A wise person once cautioned against failing to see the forest for the trees.
I am guessing that person did not live in Washington, D.C.
As we roll into the one-year countdown before "Obamacare" takes full effect, state governments, health care organizations, insurers, and a myriad of partners are drilling down into the details of how the landmark health legislation will work in practice. To guide these efforts, they are looking to much-anticipated regulations from federal agencies such as the Department of Health and Human Services and the Department of the Treasury (it's a tax, remember?). Regulations are what make most laws work, a process similar to taking a car from the drafting table to the road.
To be fair, drafting these rules can be tricky, and everyone has an opinion. But as proposed and final rules begin to circulate from Washington, I am beginning to wonder if we need to remind regulators that the actual name of the law in question is the Patient Protection and Affordable Care Act and that the purpose of the legislation is... well, patient protection and affordable care.
Some of the new rules seem to lose sight of that goal.
For example, under the new law, individuals will ideally be able to choose among reasonably-priced plans in state-based health insurance marketplaces, and individuals earning up to roughly $46,000 a year will be eligible for a subsidy [tax credit] to purchase one of these plans. They will not have this option, however, if their employer already offers "affordable" health care coverage.
So what is "affordable?" Under new rules announced by the administration, it is any plan where the price of individual coverage is 9.5 percent or less of an employee's salary... even if the employee actually needs family coverage, and even if the family coverage is more than 9.5 percent of the salary.
Let's talk numbers. According to the Kaiser Family Foundation, the average premiums for employer-sponsored plans were $5,615 for individual coverage and $15,745 for family coverage in 2012. On average, employees contributed $951 to their individual premium coverage and $4,316 to their family coverage.
To see how these wonky details play out in the real world, consider the case of an employee who, like half of all wage earners, earns $27,000 or less a year. Because her cost for self-coverage through her employer is only $951 -- less than 9.5 percent of her salary -- she is not eligible for a tax credit to purchase a different plan in the marketplace a credit needed to afford to pay for a plan in the marketplace. She is not eligible even if she actually needs to spend $4,316 -- well over 9.5 percent of her salary -- on an employer-backed family plan because she has children at home.

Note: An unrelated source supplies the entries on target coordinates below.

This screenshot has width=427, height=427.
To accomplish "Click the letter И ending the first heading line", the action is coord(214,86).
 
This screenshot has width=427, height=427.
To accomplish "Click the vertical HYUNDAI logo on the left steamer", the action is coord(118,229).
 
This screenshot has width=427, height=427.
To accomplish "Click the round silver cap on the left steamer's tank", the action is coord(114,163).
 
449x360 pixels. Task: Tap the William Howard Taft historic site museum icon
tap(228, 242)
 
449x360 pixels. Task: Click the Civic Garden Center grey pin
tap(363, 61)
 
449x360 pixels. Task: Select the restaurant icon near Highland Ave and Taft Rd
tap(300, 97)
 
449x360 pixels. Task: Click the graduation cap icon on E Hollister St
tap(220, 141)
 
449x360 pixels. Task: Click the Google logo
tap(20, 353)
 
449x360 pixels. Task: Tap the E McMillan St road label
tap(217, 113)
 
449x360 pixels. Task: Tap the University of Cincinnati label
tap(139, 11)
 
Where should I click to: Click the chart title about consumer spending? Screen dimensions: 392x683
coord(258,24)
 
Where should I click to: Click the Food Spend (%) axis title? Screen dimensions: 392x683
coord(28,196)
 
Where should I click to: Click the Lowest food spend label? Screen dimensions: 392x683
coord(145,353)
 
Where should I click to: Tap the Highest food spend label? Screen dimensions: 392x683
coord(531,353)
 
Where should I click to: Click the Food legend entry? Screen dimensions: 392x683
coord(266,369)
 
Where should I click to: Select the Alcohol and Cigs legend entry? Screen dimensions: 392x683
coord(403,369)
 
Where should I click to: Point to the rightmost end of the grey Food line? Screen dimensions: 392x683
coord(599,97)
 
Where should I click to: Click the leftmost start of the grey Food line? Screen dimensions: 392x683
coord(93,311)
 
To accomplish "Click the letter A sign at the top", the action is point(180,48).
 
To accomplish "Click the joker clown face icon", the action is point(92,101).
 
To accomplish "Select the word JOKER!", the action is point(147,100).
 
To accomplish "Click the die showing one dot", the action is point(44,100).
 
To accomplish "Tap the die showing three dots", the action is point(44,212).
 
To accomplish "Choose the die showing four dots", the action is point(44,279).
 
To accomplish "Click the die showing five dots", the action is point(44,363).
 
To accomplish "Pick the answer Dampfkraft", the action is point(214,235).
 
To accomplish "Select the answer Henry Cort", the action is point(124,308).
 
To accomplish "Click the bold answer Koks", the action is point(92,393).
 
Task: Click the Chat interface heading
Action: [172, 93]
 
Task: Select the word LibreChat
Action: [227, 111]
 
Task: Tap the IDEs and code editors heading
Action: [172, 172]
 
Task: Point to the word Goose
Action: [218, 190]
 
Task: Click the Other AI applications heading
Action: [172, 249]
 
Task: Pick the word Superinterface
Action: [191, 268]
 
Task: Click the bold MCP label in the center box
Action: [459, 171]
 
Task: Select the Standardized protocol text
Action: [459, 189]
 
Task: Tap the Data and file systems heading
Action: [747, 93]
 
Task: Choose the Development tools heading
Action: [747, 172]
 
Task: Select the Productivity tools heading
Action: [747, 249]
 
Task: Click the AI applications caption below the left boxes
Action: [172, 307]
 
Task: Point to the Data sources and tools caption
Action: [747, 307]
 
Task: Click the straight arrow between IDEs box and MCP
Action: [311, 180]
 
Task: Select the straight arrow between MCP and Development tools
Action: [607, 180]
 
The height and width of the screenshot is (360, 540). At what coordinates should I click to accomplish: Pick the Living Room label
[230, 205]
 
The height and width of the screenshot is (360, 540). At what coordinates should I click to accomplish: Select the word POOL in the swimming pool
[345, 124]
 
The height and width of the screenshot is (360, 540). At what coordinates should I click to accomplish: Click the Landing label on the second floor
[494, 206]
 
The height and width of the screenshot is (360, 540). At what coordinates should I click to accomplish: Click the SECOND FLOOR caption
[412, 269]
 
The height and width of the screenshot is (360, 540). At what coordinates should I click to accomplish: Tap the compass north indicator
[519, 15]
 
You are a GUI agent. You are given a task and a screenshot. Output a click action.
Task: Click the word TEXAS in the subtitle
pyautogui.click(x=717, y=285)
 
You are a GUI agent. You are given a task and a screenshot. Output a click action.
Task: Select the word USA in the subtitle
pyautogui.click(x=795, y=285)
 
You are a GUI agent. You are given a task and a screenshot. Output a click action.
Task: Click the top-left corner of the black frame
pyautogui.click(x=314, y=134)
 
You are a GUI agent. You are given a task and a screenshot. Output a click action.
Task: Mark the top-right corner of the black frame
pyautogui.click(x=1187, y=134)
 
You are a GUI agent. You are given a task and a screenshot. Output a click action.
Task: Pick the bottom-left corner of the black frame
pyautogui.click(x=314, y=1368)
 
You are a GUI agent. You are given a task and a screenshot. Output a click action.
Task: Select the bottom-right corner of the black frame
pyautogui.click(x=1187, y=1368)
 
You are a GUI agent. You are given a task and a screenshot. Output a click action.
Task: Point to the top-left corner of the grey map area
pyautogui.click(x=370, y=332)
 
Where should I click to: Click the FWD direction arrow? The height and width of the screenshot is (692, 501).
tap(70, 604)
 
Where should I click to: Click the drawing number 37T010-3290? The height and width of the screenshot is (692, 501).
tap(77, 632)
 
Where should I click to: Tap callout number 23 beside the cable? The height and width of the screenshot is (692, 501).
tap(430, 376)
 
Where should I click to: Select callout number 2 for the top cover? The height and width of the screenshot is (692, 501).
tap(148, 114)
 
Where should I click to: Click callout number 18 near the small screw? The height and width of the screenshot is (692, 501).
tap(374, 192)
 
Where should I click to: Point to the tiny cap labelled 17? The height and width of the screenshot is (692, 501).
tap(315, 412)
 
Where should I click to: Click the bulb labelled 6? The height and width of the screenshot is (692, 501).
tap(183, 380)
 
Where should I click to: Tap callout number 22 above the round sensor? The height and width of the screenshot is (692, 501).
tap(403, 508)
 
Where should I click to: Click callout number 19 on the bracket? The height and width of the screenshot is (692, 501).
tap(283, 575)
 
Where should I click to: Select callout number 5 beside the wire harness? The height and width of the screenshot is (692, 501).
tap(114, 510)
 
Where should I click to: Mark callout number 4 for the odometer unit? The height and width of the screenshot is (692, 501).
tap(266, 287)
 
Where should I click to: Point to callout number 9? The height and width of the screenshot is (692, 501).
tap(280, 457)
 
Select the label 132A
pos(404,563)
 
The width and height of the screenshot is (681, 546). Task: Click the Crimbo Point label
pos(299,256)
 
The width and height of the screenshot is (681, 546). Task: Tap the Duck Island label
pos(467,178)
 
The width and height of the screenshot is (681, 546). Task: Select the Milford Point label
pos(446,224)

In fact, the Government Accountability Office has estimated that under this rule almost half a million children would remain uninsured because their parents would be caught between a rock and a hard place: unable to afford family insurance through their employer and unable to shop for an affordable family plan in the marketplace because they could, in theory, afford an individual plan that leaves their children uninsured.
That rule is, unfortunately, now final. The administration has proposed other rules that are not yet final that also have me worried. We may still be able to impact some of these. For example:
- A proposed rule would allow states to charge some Medicaid enrollees higher co-payments and premiums for basic services such as health care visits and prescription drugs, and for "non-emergency" hospital visits.
The administration still has time to fix some of these issues before the rubber hits the road in October 2013 with the launch of the first open enrollment period.
Obamacare has the potential to give millions access to quality affordable health care. I just hope the regulators remember this goal.